## EXERCISE INPUTS
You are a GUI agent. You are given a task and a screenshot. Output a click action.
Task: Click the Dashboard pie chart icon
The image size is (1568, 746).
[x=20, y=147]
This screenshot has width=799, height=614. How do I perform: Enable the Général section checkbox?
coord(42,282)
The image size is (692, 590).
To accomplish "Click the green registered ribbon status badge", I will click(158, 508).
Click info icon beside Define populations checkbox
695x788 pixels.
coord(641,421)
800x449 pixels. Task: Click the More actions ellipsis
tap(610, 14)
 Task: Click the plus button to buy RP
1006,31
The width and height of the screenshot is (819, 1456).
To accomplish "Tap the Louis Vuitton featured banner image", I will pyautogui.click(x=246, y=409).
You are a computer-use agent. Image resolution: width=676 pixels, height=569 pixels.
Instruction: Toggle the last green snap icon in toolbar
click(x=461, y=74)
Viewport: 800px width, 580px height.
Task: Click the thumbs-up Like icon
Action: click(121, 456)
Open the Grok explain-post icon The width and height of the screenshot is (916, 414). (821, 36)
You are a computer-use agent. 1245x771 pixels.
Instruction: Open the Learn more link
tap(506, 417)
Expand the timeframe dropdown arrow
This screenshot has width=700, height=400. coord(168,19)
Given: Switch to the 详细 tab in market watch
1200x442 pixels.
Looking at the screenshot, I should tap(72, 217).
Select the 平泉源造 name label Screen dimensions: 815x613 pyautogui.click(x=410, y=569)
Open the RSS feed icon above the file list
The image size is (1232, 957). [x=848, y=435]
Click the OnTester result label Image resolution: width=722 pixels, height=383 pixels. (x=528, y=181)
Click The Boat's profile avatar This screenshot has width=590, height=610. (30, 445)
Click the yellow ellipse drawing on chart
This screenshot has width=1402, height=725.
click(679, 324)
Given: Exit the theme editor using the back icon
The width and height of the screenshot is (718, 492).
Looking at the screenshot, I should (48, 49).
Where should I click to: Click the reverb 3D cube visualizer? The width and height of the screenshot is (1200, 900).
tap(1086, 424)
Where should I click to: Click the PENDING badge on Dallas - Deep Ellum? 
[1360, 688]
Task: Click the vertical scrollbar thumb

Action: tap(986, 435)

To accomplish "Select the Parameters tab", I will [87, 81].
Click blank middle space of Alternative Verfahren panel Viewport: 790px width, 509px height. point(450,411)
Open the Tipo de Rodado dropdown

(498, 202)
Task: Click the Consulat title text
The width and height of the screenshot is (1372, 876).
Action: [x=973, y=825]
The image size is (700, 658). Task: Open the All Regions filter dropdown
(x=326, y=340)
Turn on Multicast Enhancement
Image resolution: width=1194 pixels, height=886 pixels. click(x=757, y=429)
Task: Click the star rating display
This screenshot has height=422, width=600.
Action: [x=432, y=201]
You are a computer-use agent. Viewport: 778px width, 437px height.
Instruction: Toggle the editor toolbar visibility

## PROBLEM TO WORK ON
Look above for the line holding "Open the Tipo de Rodado dropdown", then set down exactly that line and every line after it up to and including the line holding "Task: Click the star rating display", with nothing else.

## RESULT OF THIS EXERCISE
Open the Tipo de Rodado dropdown

(498, 202)
Task: Click the Consulat title text
The width and height of the screenshot is (1372, 876).
Action: [x=973, y=825]
The image size is (700, 658). Task: Open the All Regions filter dropdown
(x=326, y=340)
Turn on Multicast Enhancement
Image resolution: width=1194 pixels, height=886 pixels. click(x=757, y=429)
Task: Click the star rating display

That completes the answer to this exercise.